Língua. Minha língua não cabe em minha boca. Poderia falar sobre a dinâmica de uma grande cidade. Seus processos, suas loucuras. Edgard Allan Poe dos dias de agora, estéril em meio à multidão. Mas...não. Não quero aprender a mecânica que faz a roda girar, nem a soltura de parafusos; quero o que vem antes do homem-teórico que fala sobre tudo que vem antes no tempo, mas depois dele saber disso. Falar COM é o que se há por tentar. Tocar a campainha do pensar e do agir. Quem fala: é o homem, ou a linguagem? Minha língua; já não cabe em minha boca. Pois a fala é a escuta de quem fala COM. Nestas linhas, falo com o que antecede o sobre; falo tendo comigo a essência do agir. Hoje, o essencial tocou meus atos através de um olhar: Eu vi, o menino. E tenho certeza. O que são certezas senão ser, essencialmente com acerto? Não tenho dúvidas; o menino está logo ali.

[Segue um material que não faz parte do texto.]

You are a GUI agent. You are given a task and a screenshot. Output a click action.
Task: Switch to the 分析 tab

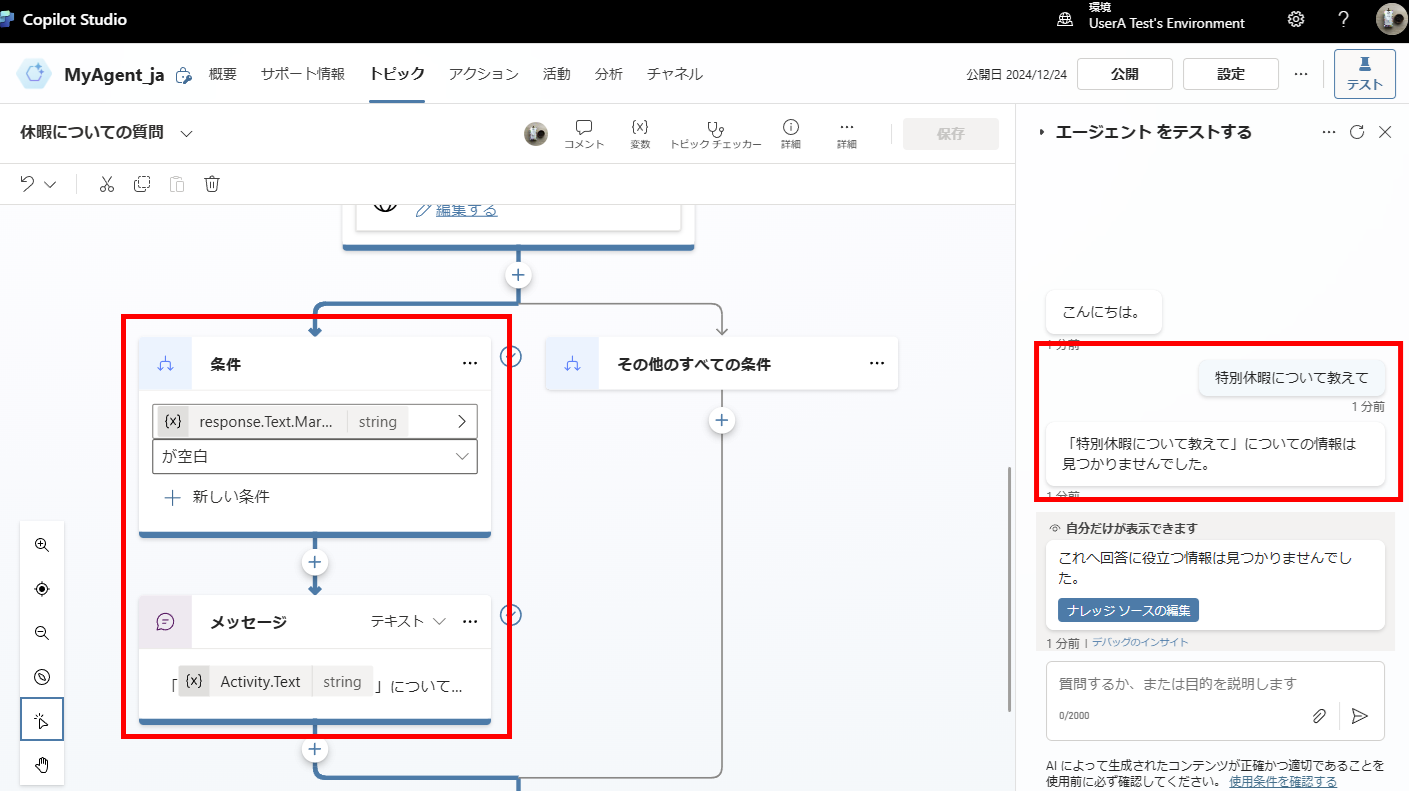point(608,73)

Quase não o vejo. Quase passo por ele com a indiferença de quem gravita entre ter dó ou ignorar; melhor não pensar? O menino; estava ali, fato consumado para mim. Por um instante quase não enxergo. Ou a partir daquele instante não enxergo? O fato consumou-se consumindo-me. No antes-momento daquilo, o dito cujo garoto murmurou algo, talvez tão alto que foi inaudível. O senhor apressado buzinando e nem a dona-de-casa, do alto do cosmos de seu lar sabem, mas estão cheias do tudo as ausências. Pode uma vozinha fio de som cegar alguém? Heim? Quer dizer então que a voz mudou os olhos...O menino. Coisa tão absurda que repito esta novidade até agora. Pediu moedas para comprar o que faltava: já tinha o pão, faltava um litro de leite. Teria naquele instante fome? Desrespeito o garoto ao parar para questionar isso junto a quem lê estas linhas,enquanto ele pode estar faminto? Quase um parágrafo de perguntas. Mas questões não tem respostas. Tem é a pergunta que se faz e refaz.

Pergunta é um tipo de caminho entre noites que se faz. Por que? Não me pergunte. Só sei seguir; rastrear o pensamento até que derrape e sinta. Fome? A fome é o que não passa. O que termina são certas vontades de comer. O menino me cegou de fome. De vida. De pensar-sentir. E tudo por um pedido que quase não ouvi. Fome violenta que irrompe corpo adentro. Não o espírito da barriga. Mas a vontade de comer vida. Tenho paixões? Arroubos de cólera? A pergunta se pergunta sozinha? Fome de amor; amor é mesmo no a dois de cada um. Porque o amor indivíduo em si que sai por aí pedindo para ser amor, não é. Amor que quer amar? Se não é o amar ao outro, pode ser amar só, a si? No raso das coisas, no esperar o sinal verde para fazer a travessia da avenida, sim. Mas o chegar ao outro lado, o saber onde vai é via de mão-dupla. Amor que vai e volta ainda ao ir: gostar é uma forma de morrer depois: no pôr-do-sol dos dias. Ser um a mais para o outro; ter dois tempos que movem-se dentro de si. Isso aprendi com o menino. Amor. Amores; amigo, irmão, mulher esperada. fome de vida e de amor. Aprendi que sua fome ele nem sabe de onde veio, mas estava ali, na justa hora de me cegar e fazer pensar um sentimento. Senti-me vazio. Ôco das coisas. Porque o menino sintetiza a miséria humana. Turbilhão estéril que gira em bolsos capitalistas quaisquer que sejam por aí, sem perder a inocência de quem pede porque acredita que vai receber. Esperar de alguém num é lá um amar- a possibilidade e os homens?

Pensar, palavra contorcida após torcer. Pão e leite que conheço muito bem desde os copos em menino justo agora anoiteceram meu dia. Moeda alguma pude ali naquele instante escorregadio oferecer. O menino, infelizmente, só pensei nele foi depois.